Well-Known Factors

In quantitative finance, several well-established factors have been identified that help explain the cross-sectional variation in asset returns. These factors are widely used in factor models to assess the risk and return characteristics of assets. Below are some of the most recognized factors:

  • Market Risk (Beta): Measures an asset’s sensitivity to overall market returns, typically estimated using the Capital Asset Pricing Model (CAPM).

  • Size: The size effect suggests that smaller companies tend to outperform larger ones on a risk-adjusted basis, often measured by market capitalization.

  • Value: The value factor reflects the tendency for undervalued stocks (with low price-to-earnings or price-to-book ratios) to outperform overvalued stocks. Common value metrics include:
    • Book-to-Market Ratio (BM): Book value divided by market value.
    • Earnings-to-Price Ratio (E/P): Earnings divided by stock price.
  • Momentum: Captures the tendency for assets that have performed well in the past to continue performing well, and vice versa for underperformers. Typically measured using past returns over periods such as 3 to 12 months.

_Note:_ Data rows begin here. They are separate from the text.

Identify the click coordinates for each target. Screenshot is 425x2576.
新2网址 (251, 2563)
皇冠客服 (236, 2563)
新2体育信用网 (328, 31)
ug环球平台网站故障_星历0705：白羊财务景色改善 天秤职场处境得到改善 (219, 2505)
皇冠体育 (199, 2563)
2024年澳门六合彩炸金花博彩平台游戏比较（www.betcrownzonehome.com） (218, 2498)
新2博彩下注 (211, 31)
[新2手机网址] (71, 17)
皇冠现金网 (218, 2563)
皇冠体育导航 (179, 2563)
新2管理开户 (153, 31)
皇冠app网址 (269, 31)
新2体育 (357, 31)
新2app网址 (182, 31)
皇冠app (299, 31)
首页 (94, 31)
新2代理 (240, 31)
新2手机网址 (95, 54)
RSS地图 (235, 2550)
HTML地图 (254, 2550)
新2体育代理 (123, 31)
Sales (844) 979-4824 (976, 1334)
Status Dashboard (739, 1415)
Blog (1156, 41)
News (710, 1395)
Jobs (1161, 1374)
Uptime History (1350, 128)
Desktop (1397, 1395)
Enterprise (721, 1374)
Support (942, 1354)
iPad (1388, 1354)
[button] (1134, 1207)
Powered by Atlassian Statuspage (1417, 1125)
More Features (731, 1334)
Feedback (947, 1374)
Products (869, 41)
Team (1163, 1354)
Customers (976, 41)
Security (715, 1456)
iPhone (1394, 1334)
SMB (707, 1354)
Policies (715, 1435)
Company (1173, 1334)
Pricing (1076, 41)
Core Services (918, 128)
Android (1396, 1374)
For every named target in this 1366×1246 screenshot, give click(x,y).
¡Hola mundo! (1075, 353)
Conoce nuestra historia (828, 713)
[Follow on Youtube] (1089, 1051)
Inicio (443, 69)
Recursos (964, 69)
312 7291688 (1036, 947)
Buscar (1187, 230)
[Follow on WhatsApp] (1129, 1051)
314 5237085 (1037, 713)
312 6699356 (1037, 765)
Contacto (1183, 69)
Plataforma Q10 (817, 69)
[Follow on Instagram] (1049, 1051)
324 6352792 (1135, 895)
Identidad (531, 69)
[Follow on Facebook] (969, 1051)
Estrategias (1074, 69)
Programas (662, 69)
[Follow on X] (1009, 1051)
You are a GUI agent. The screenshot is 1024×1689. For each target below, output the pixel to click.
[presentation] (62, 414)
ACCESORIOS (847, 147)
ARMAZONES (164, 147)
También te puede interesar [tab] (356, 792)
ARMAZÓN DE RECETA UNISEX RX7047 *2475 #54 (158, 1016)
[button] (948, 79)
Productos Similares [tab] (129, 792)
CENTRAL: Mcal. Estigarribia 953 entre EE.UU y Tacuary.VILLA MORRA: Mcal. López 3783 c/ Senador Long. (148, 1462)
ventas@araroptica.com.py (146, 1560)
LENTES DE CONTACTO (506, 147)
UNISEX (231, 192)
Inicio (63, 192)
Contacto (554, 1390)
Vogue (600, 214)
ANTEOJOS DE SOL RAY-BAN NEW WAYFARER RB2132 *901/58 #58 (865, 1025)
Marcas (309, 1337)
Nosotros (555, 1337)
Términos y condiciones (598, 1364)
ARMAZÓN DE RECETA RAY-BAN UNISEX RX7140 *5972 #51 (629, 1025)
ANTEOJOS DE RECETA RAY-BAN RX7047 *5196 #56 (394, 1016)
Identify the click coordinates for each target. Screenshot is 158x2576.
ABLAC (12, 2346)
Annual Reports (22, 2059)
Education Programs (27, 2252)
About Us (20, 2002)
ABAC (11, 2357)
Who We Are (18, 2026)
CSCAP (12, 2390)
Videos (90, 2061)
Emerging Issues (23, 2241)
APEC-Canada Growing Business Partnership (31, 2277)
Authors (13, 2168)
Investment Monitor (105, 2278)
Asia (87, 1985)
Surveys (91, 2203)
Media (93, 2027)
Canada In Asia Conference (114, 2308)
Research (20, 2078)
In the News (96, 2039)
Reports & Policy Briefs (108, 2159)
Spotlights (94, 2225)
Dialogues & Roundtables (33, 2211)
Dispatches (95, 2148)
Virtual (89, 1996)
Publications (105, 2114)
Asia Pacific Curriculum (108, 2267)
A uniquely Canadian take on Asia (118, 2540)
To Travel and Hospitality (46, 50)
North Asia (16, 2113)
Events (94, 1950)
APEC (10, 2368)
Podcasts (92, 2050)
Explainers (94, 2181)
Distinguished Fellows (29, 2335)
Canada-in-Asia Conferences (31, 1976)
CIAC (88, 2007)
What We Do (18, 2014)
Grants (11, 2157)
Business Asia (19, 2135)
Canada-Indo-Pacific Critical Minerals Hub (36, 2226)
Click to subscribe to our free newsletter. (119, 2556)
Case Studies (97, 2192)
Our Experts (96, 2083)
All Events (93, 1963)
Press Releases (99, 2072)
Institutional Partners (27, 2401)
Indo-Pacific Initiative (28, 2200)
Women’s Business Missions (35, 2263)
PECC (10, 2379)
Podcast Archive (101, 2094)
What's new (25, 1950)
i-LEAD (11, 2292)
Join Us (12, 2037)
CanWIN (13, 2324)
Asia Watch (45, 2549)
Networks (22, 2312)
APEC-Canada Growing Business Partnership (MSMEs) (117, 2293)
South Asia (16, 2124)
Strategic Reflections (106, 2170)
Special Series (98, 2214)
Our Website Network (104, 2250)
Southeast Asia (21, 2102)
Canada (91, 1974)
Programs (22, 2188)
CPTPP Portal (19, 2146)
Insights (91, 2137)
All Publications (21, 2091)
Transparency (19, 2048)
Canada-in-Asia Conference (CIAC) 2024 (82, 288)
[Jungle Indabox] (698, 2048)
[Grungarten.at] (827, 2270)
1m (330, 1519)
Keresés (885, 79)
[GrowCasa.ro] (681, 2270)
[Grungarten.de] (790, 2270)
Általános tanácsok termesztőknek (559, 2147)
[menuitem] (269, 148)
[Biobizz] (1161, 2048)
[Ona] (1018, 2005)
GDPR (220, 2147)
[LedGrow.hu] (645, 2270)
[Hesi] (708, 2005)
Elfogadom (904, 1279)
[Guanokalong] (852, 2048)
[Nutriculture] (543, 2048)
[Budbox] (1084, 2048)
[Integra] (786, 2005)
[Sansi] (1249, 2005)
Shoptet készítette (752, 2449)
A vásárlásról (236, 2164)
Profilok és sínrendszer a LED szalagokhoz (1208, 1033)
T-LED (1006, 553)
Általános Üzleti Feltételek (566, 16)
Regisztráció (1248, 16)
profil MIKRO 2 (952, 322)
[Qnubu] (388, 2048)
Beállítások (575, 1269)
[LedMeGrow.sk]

    Eugene Fama famously opposed the momentum factor, arguing it is not a true risk factor but a result of behavioral biases. Nevertheless, momentum is observed across many asset classes, including stocks, bonds, and commodities.

  • Profitability: Firms with higher profitability (measured by metrics like return on equity or operating income) tend to outperform less profitable firms. Common metrics include:
    • Return on Equity (ROE): Net income divided by shareholders’ equity.
    • Return on Assets (ROA): Net income divided by total assets.
    • Return on Invested Capital (ROIC): Net operating profit after tax divided by invested capital.
    • Return on Tangible Assets (ROTA): Net income divided by tangible assets.
    • Operating Profitability: Operating income divided by total assets.
  • Investment: Firms that invest conservatively (low asset growth) tend to outperform those that invest aggressively (high asset growth). This is often measured by asset growth or capital expenditures.

[!NOTE] The factors above are not exhaustive. Many other factors have been proposed in the literature, and their significance can vary across asset classes and market conditions.

In practice, hundreds or even thousands of factors (including so-called anomalies) are used in quantitative finance. Factors can be constructed using feature engineering, combining multiple features, or applying machine learning to identify patterns. However, the factors listed above remain the most widely recognized and studied.

Well-Known Factor Models

The table below summarizes some of the most influential factor models in the literature:

Factor Model Factors Year
Fama-French 3-Factor Model Market, Size, Value 1993
Carhart 4-Factor Model Market, Size, Value, Momentum 1997
Novy-Marx 5-Factor Model Market, Size, Value, Profitability, Investment 2013
Fama-French 5-Factor Model Market, Size, Value, Profitability, Investment 2015
Hou-Xue-Zhang 4-Factor Model Market, Size, Value, Profitability 2015
Stambaugh-Yuan 4-Factor Model Market, Size, Value, Profitability 2017
Hou-Xue-Zhang 5-Factor Model Market, Size, Value, Profitability, Investment 2017

Although each new factor model aims to improve upon its predecessors, debate continues over which model is best. The choice of factor model often depends on the specific context, asset class, and research question at hand.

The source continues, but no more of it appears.